In 2005 Kenya’s Henry Wanyoike broke the visually impaired marathon world record twice in the space of a week during an amazing April.  First he set a mark of 2 hrs 32.51 mins in the London Marathon on April 17, then he knocked 80 seconds of that time in Hamburg seven days later.  In an excellent year for Wanyoike, he also won half-marathons in Wetzlar and Singapore and was named Kenyan Sports Person of the Year.
Even before he was a teenager, Henry was being groomed to join an elite corps of Kenyan athletes in the country that has probably produced more world-class middle-distance runners over the last 20 years than any other.  Then in 1995, aged 21, he had a stroke which resulted in him becoming blind.  Four years later a doctor in the hospital which he attended suggested he could still run with a guide and a tether. 

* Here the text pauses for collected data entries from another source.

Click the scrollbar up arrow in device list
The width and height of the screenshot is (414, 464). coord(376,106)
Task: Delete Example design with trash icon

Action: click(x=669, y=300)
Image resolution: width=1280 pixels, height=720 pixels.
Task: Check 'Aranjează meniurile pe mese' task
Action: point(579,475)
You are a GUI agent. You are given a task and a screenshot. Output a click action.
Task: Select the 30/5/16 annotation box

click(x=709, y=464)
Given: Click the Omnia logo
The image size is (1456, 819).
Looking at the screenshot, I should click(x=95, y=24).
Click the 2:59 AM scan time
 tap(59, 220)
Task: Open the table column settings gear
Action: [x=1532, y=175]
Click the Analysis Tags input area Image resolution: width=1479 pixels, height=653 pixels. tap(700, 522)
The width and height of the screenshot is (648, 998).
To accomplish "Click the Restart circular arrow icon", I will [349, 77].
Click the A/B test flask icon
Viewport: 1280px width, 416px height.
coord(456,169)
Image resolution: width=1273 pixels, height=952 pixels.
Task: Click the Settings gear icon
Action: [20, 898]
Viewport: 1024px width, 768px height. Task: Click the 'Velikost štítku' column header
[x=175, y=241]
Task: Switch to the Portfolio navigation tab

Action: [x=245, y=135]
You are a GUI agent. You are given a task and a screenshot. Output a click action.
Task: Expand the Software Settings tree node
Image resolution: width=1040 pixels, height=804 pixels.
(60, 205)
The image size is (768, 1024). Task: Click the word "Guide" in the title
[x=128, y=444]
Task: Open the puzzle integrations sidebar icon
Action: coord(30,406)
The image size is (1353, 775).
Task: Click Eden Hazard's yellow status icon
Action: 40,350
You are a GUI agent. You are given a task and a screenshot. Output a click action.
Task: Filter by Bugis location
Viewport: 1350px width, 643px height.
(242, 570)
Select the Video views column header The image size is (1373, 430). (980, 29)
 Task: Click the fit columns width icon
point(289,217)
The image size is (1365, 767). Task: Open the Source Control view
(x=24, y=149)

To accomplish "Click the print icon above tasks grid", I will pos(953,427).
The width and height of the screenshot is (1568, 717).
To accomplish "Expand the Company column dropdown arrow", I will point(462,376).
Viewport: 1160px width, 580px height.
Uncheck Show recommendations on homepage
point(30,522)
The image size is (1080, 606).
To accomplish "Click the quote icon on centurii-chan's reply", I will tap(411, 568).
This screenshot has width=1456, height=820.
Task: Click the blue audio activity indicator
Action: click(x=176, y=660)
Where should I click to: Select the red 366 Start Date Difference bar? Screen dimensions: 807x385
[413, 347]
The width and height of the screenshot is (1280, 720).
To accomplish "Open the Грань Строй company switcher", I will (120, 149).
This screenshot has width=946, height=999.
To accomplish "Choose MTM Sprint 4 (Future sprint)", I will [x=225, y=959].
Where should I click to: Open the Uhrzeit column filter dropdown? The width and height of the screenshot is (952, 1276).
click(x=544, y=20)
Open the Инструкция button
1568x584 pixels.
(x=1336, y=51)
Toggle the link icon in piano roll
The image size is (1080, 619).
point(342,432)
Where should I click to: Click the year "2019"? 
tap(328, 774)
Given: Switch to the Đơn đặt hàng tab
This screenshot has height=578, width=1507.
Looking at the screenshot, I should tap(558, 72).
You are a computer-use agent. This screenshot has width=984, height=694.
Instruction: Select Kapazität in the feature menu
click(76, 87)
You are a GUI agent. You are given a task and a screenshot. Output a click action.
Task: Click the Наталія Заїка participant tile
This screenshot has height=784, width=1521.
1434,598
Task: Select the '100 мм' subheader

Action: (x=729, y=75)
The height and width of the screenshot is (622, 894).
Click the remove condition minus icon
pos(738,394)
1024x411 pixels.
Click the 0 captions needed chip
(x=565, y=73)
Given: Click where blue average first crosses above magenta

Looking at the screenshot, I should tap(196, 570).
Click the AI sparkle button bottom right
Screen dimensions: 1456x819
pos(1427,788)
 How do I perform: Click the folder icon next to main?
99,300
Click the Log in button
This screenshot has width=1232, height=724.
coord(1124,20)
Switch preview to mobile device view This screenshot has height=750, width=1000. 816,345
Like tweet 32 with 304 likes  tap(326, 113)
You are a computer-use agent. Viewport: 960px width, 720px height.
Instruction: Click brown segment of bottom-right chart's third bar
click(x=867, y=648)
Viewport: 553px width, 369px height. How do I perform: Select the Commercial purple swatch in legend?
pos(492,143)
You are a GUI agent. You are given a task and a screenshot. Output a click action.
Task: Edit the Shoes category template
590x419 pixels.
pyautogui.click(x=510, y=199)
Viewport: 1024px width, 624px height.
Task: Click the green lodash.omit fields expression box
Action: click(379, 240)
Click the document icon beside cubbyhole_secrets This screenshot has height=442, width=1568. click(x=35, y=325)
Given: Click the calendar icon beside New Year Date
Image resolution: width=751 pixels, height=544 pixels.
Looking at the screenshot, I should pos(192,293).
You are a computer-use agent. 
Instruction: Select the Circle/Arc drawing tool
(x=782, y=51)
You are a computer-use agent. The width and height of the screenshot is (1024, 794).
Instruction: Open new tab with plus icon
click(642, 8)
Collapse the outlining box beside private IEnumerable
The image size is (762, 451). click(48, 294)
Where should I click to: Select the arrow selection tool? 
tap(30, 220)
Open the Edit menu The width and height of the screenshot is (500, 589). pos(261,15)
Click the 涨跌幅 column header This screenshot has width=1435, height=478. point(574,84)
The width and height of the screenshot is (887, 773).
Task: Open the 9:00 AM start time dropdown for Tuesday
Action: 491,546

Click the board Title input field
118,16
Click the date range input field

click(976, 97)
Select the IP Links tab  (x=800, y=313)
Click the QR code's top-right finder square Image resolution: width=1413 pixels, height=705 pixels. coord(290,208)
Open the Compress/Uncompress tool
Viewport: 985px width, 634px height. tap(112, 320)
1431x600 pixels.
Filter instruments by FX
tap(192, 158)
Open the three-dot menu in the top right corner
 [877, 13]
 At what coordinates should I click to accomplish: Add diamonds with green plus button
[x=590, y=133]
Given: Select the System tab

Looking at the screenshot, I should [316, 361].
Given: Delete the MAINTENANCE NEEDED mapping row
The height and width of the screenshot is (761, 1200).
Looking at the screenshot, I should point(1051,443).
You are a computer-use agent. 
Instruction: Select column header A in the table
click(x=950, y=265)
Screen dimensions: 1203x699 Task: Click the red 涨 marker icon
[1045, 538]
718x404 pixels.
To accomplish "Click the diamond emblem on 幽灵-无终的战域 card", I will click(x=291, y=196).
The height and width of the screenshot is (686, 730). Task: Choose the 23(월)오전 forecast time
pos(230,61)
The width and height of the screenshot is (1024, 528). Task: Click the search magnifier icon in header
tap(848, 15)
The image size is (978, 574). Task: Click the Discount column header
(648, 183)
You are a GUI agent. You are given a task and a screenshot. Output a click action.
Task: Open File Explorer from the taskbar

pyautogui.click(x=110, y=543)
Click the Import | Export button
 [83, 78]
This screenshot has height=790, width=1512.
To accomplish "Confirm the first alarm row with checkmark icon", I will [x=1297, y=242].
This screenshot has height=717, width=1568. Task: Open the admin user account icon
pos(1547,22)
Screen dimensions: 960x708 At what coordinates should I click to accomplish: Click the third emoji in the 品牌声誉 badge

Once he became familiar with using a guide, he quickly established himself as a world class non-sighted runner, earning a place in the national squad for the 5,000 metres at the Sydney Paralympics in 2000.  He not only won the gold medal, but set a Paralympic record.
In 2004, he won gold medals at 5,000 metres and 10,000 metres in the Athens Paralympic Games, breaking the world records in both events.  In 2004 he also won the Hong Kong Marathon, was first in the visually impaired category in the Boston Marathon and was fourth overall in the Mumbai Marathon.
Wanyoike is now an advocate for persons with a disability in Africa.  He was appointed a goodwill ambassador of ‘Seeing is Believing’ in February 2005 and raises money for cataract surgery for those who cannot afford it.  His target is to help one million people over the next three years.  He also works with the Clover/Becker Foundation to provide cows for the poor.